20 Febbraio 2026Ecco perché la giustizia non può e non deve perdere la propria autonomia
Mentre i riflettori della politica si accendono e si spengono a comando, le indagini della Procura di Milano sull’omicidio di Abderrahim Mansouri nel boschetto di Rogoredo stanno portando a galla uno scenario che va ben oltre il tragico errore operativo. Quello che inizialmente era stato dipinto come un atto di legittima difesa contro un “balordo” armato, si sta trasformando in un’inchiesta per omicidio volontario con contorni fangosi: sospetti di prove piazzate ad arte (una pistola a salve che sarebbe stata collocata vicino al corpo solo dopo lo sparo) e soccorsi chiamati con un ritardo ingiustificabile di 23 minuti.
La fretta di chi vuole “stare con” a prescindere
Eppure, ancor prima che la magistratura potesse raccogliere i primi rilievi, il coro del populismo giudiziario aveva già emesso la sua sentenza. Matteo Salvini, con la consueta tempestività social, ha tuonato: “Io sto col poliziotto”, stigmatizzando l’iscrizione dell’agente nel registro degli indagati come un’ingiustizia a prescindere. Non è stato il solo.
Anche nella nostra Magenta, qualche politico si è subito affrettato a esprimere, sui suoi profili social, solidarietà incondizionata, dimenticando che in uno Stato di diritto la solidarietà dovrebbe andare innanzitutto alla VERITA’.
Questo schierarsi “a prescindere” non è solo un esercizio di retorica; è un atto politico pericoloso che mette all’indice chiunque cerchi di fare chiarezza. Additare l’indagine come un attacco alle divise significa avvelenare i pozzi della convivenza civile.

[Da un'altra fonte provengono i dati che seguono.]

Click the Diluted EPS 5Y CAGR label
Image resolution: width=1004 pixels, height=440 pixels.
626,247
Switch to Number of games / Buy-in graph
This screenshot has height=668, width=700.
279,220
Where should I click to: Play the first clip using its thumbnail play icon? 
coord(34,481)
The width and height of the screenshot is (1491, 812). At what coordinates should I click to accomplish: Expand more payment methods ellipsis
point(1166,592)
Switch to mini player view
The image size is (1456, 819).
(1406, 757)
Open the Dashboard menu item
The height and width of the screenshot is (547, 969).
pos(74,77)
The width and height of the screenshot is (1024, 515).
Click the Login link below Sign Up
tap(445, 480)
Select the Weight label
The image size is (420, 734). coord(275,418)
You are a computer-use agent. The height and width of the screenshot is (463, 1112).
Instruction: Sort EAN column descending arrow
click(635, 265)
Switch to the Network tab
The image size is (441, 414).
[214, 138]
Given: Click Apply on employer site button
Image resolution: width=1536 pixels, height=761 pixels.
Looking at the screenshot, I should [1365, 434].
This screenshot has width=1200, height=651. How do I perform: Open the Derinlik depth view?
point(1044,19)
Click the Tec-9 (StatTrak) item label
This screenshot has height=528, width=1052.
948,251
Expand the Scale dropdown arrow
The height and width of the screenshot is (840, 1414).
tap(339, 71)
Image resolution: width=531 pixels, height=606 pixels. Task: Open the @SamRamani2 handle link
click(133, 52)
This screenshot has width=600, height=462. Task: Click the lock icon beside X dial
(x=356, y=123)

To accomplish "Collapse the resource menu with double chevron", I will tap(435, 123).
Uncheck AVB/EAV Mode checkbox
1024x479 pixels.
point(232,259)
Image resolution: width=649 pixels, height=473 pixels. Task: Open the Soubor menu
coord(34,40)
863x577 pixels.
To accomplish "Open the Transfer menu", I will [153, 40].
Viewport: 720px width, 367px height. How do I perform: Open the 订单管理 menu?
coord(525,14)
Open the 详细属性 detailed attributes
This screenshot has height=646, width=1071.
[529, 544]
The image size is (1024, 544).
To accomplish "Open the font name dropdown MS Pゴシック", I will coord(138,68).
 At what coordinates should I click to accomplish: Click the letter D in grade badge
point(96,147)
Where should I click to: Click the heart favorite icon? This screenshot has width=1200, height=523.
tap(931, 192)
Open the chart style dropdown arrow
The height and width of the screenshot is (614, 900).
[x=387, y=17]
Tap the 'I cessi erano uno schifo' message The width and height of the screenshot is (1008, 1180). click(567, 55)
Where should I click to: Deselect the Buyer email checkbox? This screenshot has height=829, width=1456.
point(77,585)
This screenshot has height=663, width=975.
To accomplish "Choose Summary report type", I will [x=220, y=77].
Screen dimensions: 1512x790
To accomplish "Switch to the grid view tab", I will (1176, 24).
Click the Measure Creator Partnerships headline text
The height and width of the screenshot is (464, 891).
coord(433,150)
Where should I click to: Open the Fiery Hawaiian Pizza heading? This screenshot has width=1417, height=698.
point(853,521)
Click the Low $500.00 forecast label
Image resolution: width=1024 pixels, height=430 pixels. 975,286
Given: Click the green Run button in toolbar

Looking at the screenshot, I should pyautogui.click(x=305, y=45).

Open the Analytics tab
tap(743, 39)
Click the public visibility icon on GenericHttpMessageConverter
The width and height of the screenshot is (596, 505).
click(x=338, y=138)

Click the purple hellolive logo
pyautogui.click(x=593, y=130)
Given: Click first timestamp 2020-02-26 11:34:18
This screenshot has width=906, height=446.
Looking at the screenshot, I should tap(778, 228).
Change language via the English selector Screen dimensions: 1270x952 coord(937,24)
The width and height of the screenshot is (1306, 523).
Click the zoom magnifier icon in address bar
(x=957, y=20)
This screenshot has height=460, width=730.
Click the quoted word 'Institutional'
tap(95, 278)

Se la magistratura perdesse l’autonomia
Immaginiamo per un momento lo scenario auspicato da certi esponenti di governo: una magistratura sottoposta al potere politico, impossibilitata a indagare un agente senza il “permesso” del consenso elettorale. Se passasse la linea governativa — secondo cui non si dovrebbe neppure indagare chi indossa una divisa dopo uno scontro — le ombre di Rogoredo resterebbero tali per sempre.
L’indipendenza della magistratura non è un privilegio di casta, ma l’unico argine contro l’arbitrio. Senza magistrati liberi di verificare se quella pistola a salve sia stata davvero puntata o se sia stata “posata” da una mano amica per coprire un crimine, il cittadino — qualunque cittadino — perderebbe la garanzia di giustizia.
Lo “scudo legale” e l’inganno del referendum
Il Governo sta sfruttando casi come questo per spingere su “scudi legali” e riforme che mirano a indebolire l’autonomia dei giudici. La proposta di eliminare l’iscrizione automatica per gli agenti che dichiarano la legittima difesa è, nei fatti, una licenza di opacità.
Ecco perché il dibattito si sposta oggi sulle urne
Il prossimo referendum sulla giustizia non è un tecnicismo, ma una scelta di campo. Votare NO è necessario per impedire che il potere esecutivo metta le mani sul bilancino della giustizia.
Non vogliamo uno Stato che garantisce l’impunità in base alla casacca indossata, ma uno Stato che protegge le sue forze dell’ordine oneste proprio separandole con rigore da chi sbaglia o, peggio, depista.
La divisa merita rispetto, ma il rispetto passa per la trasparenza. Chi oggi chiede meno indagini, sta in realtà chiedendo meno democrazia.